Part 16 (1/2)
”Can you spin a dollar in air with your left hand, draw, and hit it before it strikes the ground?”
”Aw, let's be sensible!” he cried. ”I'm after another colony of bees.
Come on up and look at 'em.”
”Sit still,” she ordered. ”Can you do what I asked about?”
”I don't know--I've never tried.”
”Digger Foss can,” she claimed.
”Well, that's shooting.”
”It is. I'd strap that gun on if I were you and practice up a bit.”
”Cartridges are too high-priced,” he laughed. ”What's the rest of the news?”
”The store up at Cliffbert, about fourteen miles from here and off the railroad, was broken into three days ago and robbed of cutlery, revolvers, and other things to the tune of several hundred dollars.”
”M'm-m! Do they have any idea who did it?”
”Oh, yes. The Poison Oakers.”
”They know it?”
”Of course--everybody knows it. But it can't be proved. It's nothing new.”
”I didn't know the gang ever went to such a limit.”
”Humph!” she sniffed significantly. ”And the next piece of news is that Sulphur Spring has gone dry for the first time in many years. And here it's only May!”
”Where is Sulphur Spring?”
”About a mile below your south line, in this canon. I heard Old Man Selden complaining about it last night, and thought I'd ride around that way this morning. It's as he said--entirely dry, so far as new water running into the basin is concerned.”
”Well,” said Oliver, ”my piece of news is just the opposite of that. My spring is running a stream five times as large as heretofore--”
She straightened. ”What caused that?” she demanded quickly.
He explained in detail.
”So!” she murmured. ”So! I understand. Listen: I have heard the menfolks at the ranch say that all these canon springs are connected. That is, they all are outbreaks from one large vein that follows the canon. If you shut off one, then, you may increase the flow of the next one below it. And if you open one up and increase its output, the next below it may go entirely dry.
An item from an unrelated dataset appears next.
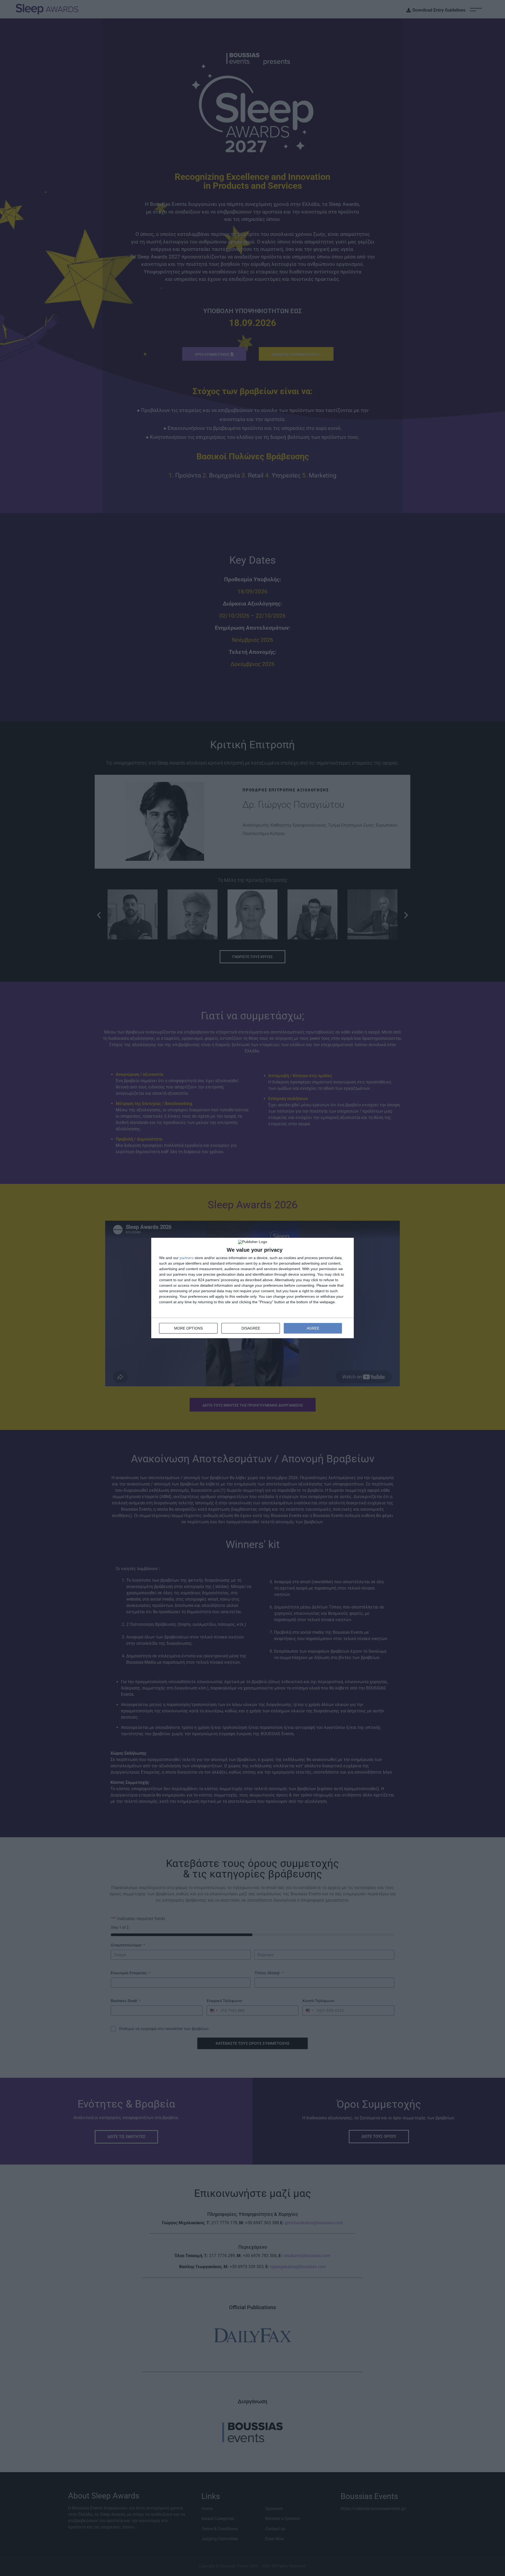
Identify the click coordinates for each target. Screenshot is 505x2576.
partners (187, 1258)
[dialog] (252, 1288)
The flow from yours has been cut off in time gone by to increase the flow of Sulphur Spring. And now that you've taken away the obstruction, your spring gets all the water, while Sulphur Spring gets none.”
”I believe you're right,” a.s.serted Oliver. ”And do you think it might have been the Poison Oakers who closed my spring to increase the flow down there?”
”Undoubtedly.”
”But why? They were running cows on my land, too, before I came.
Wouldn't it be handier to have a good flow of water in both places?”